Pages

Monday, March 27, 2017

MARKING MILESTONES AND MOVING MOUNTAINS? The balancing act that is foreign policy

Sri Lankan President Maithripala Sirisena and
Russian President Vladimir Putin shaking hands at the Kremlin.
William J. Mozdzierz of the US State Department highlighted ‘the important steps that Sri Lanka has taken toward protecting human rights and fundamental freedoms,’ noting that ‘Sri Lanka’s co-sponsorship of this resolution is a testament to the Sirisena administration’s positive engagement with the international community.’ While an American representative was expressing these sentiments on a co-sponsored resolution in Geneva, President Sirisena himself was entering the Kremlin for bilateral talks with his Russian counterpart. A milestone may have been marked in which a Sri Lankan leader was being accorded a State Visit after forty three years, yet of greater significance was the fleeting moment in which once arch enemies were in support of a single state, at the same time.
The relationship between the United States of America and the Russian Federation is one that is best described, rather than defined. Two states which fought together for a sizable portion of the Second World War, parted ways to wage the much longer Cold War, pitted against each other in almost every conflict that existed on the planet. The animosity with which these two states, following distinctly diverse ideologies, systems of governance and trade, resorted to hostile stances saw countries involuntarily engulfed in a battle that spanned the world.

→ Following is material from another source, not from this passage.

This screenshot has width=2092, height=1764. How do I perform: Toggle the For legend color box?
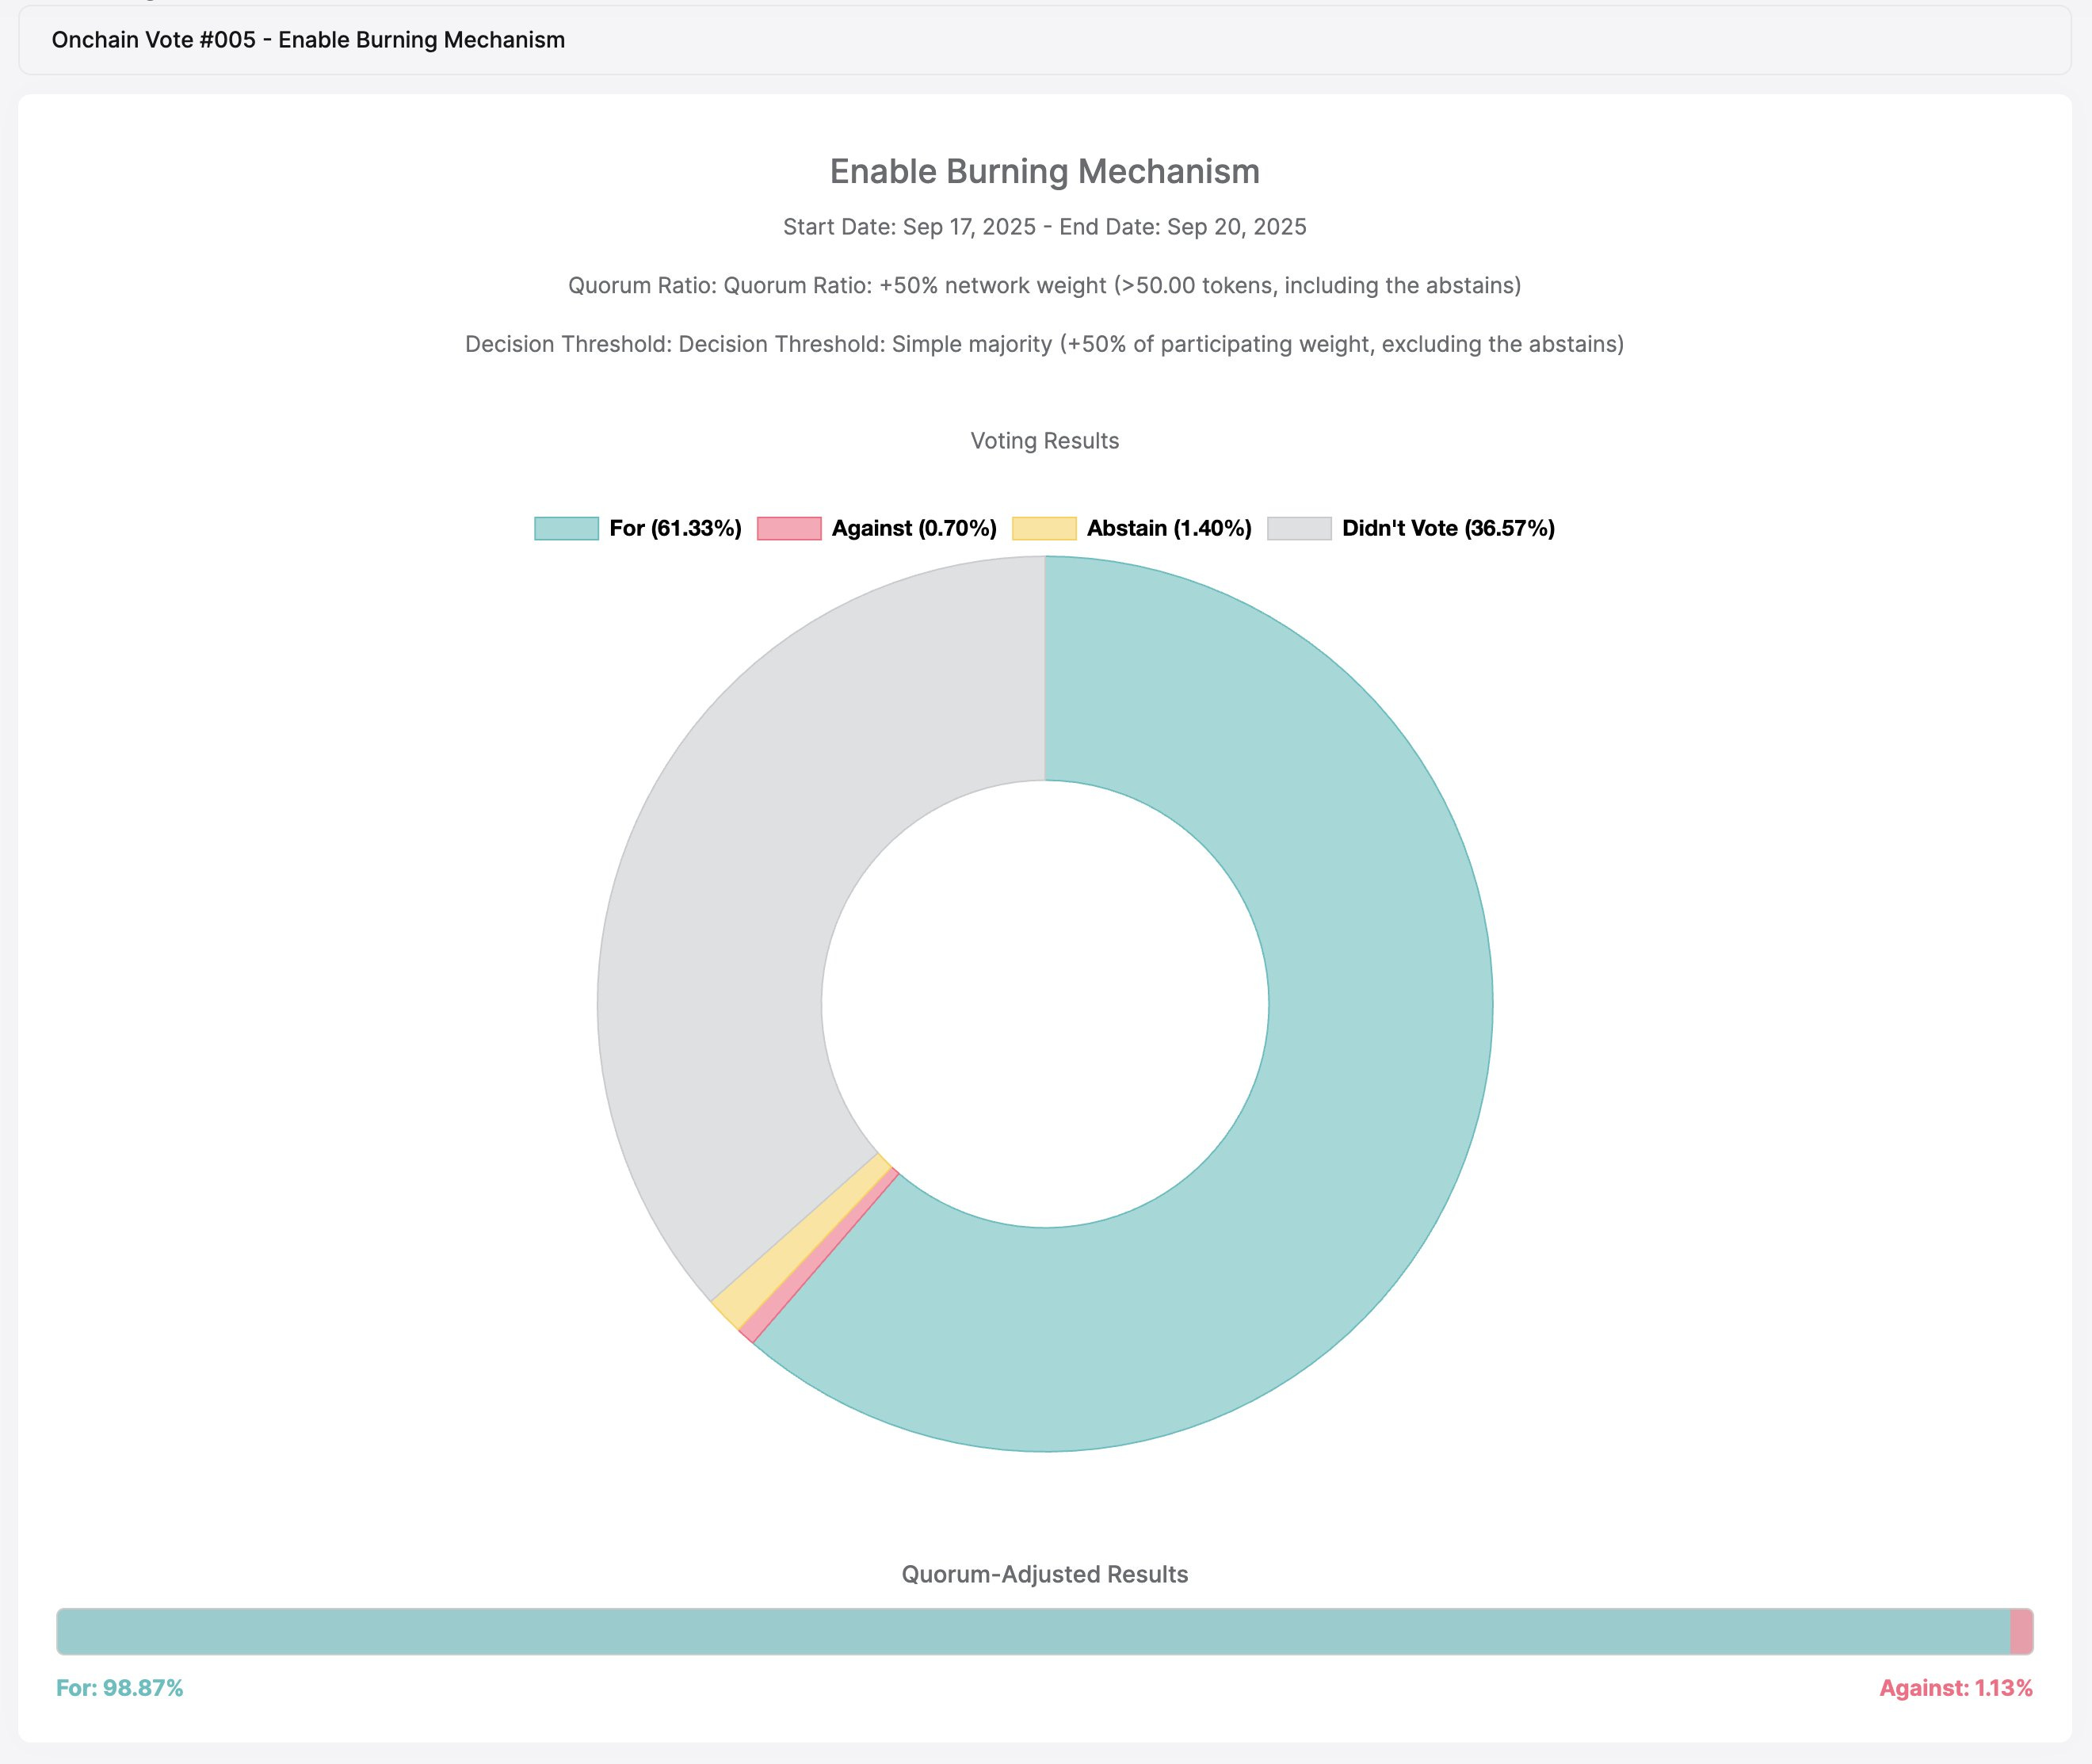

Formulation and adoption of foreign policy became, for a greater part of the twentieth century, a challenge, more for those other states than for the main protagonists. The dilemma was further complicated as decolonization swept most parts of Asia and Africa, and countries were re-emerging after centuries of foreign rule. Bereft of choice, states were forcibly engulfed in the Cold War, at least at its commencement. The summoning of the Colombo Conference in April/May 1954, although contested as to whether it was an idea of Ceylonese Prime Minister Kotelawala or one pushed by India’s Nehru, provided states with a much needed alternative. The conference brought together five Asian nations, notably Burma, Ceylon, India, Indonesia and Pakistan, with each articulating a position of their own desire, while Indonesia identified the need for Afro-Asian solidarity.
The journey from Colombo, to Bogor and Bandung drew much attention, owing to the newly emerging stance being explored by countries of Asia and Africa. This third force wielded power, which has not, and unfortunately cannot be measured against Joseph Nye’s barometer of power. The American professor’s assessment of hard, soft and smart power leaves countries represented at Bandung bereft of any position on the power ladder, which Cline’ formula would otherwise help formulate.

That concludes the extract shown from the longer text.